Winnipeg was formally incorporated as a city in 1873, and Cornish declared himself a candidate for the city's mayoralty. On January 5, 1874, he defeated William F. Luxton by a margin of 383 votes to 179. It may be noted that there were only 382 eligible voters in the city at the time, but that property owners were allowed to vote in every civic poll in which they owned property. Cornish's followers exploited this rule to their benefit.

In the 1874 provincial election, Cornish declared himself a candidate for the Manitoba legislature in the constituency of Poplar Point. He ran as an opponent of premier Robert A. Davis's ministry (which was primarily supported by francophones), and defeated his sole opponent, Robert Hastie, by a margin of 92 votes to 65. Cornish subsequently allowed his name to stand for re-election as mayor of Winnipeg, but paid little attention to the campaign. He was defeated by William Kennedy, 218 votes to 164.

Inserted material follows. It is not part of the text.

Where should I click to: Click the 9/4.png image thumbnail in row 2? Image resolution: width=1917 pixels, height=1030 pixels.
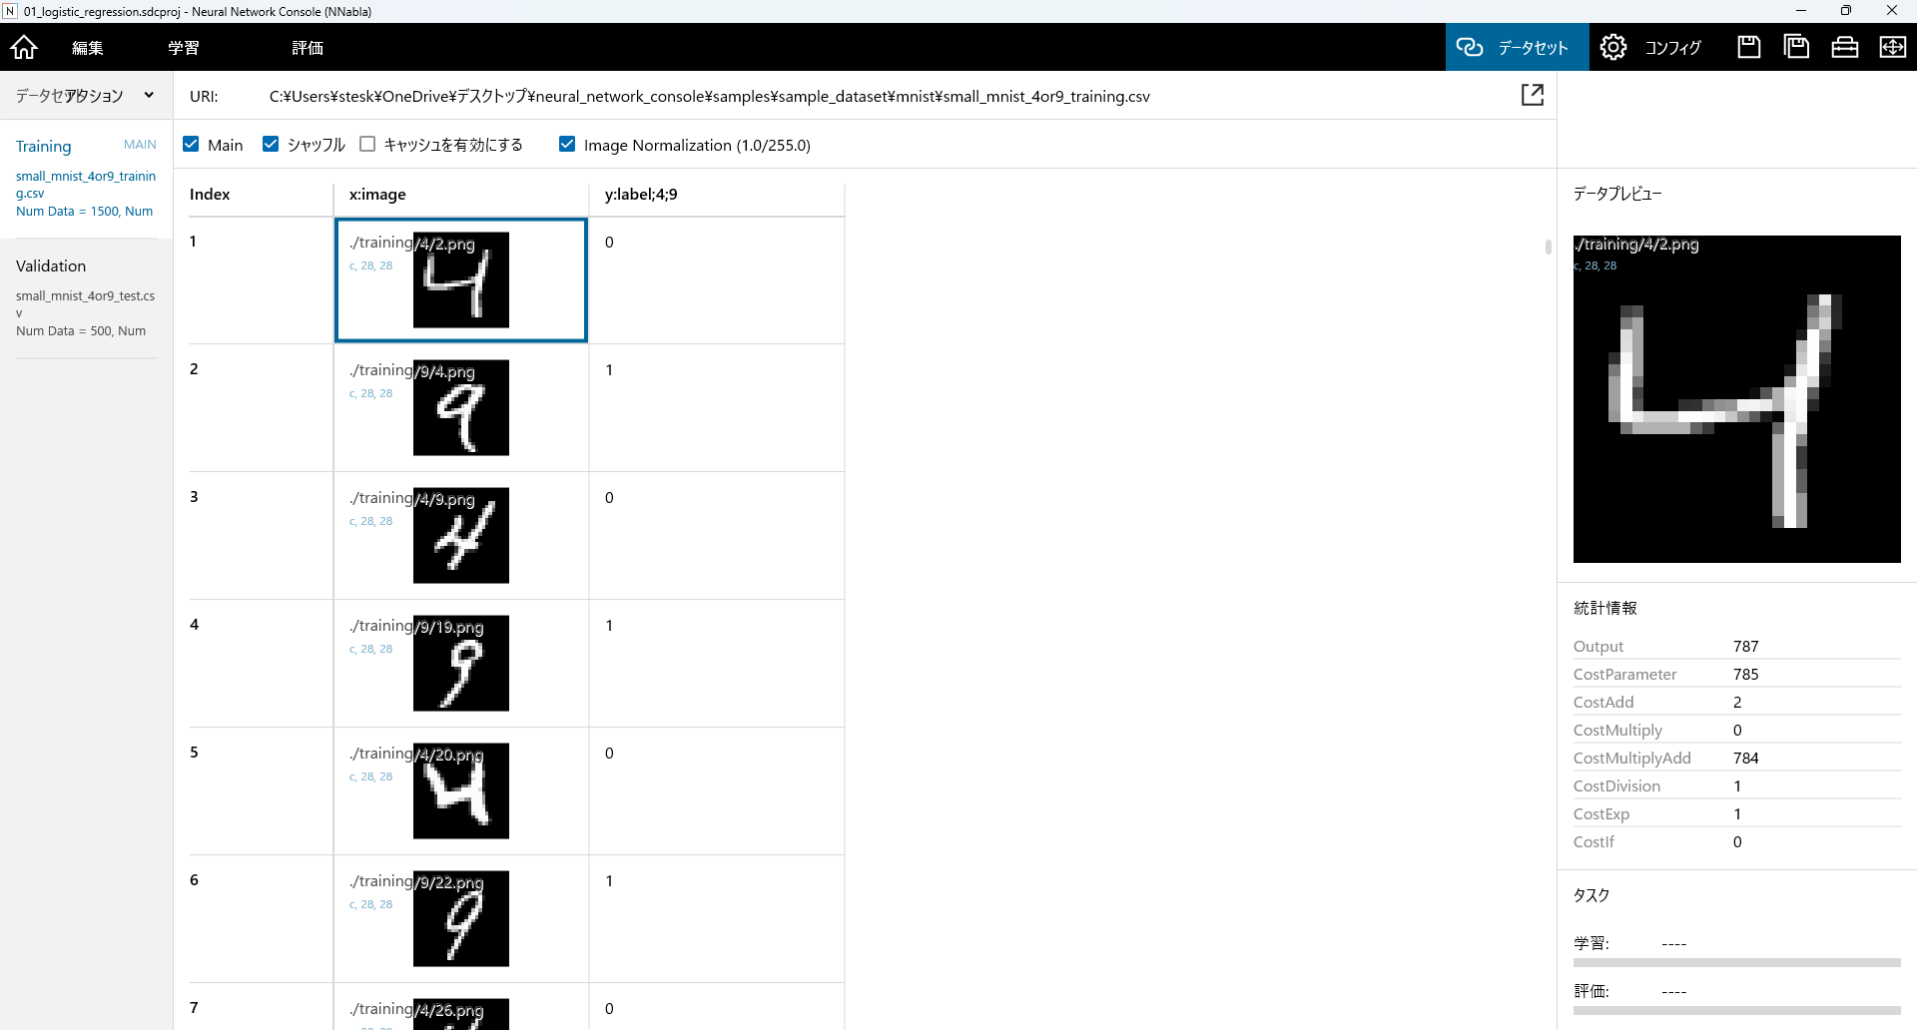click(x=460, y=407)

Early in 1875, opposition leader John Norquay entered the cabinet of Premier Davis and brought several of his Anglophone followers to the government side. Cornish did not join Norquay, and emerged as the leader of the parliamentary opposition. He was again accused of fomenting violence in an 1876 municipal election, and was fined twenty dollars for his role in an altercation.

Cornish was asked to run as a Liberal candidate in the 1878 federal election of 1878, but declined. His party affiliation was still ambiguous in this period. He declared himself a "National" in federal politics, and is generally considered to have been a Conservative, albeit of an independent stripe, during his time in the Manitoba legislature. Like John Christian Schultz, he gradually left his Ontario Conservative background, and sometimes aligned himself with a "Liberal" position when opposing the provincial government.

Cornish was elected as an alderman to the municipal council of Winnipeg in 1878. He was also planning to run for re-election to the provincial legislature, but died from cancer of the stomach in November.

In his history of Manitoba's legal system, Bruce MacFarlane describes Cornish as "by most accounts a brash and rude man, but extremely intelligent. Best known as the first mayor of Winnipeg, he was also decidedly anti-Catholic, anti-Métis and especially anti-Riel".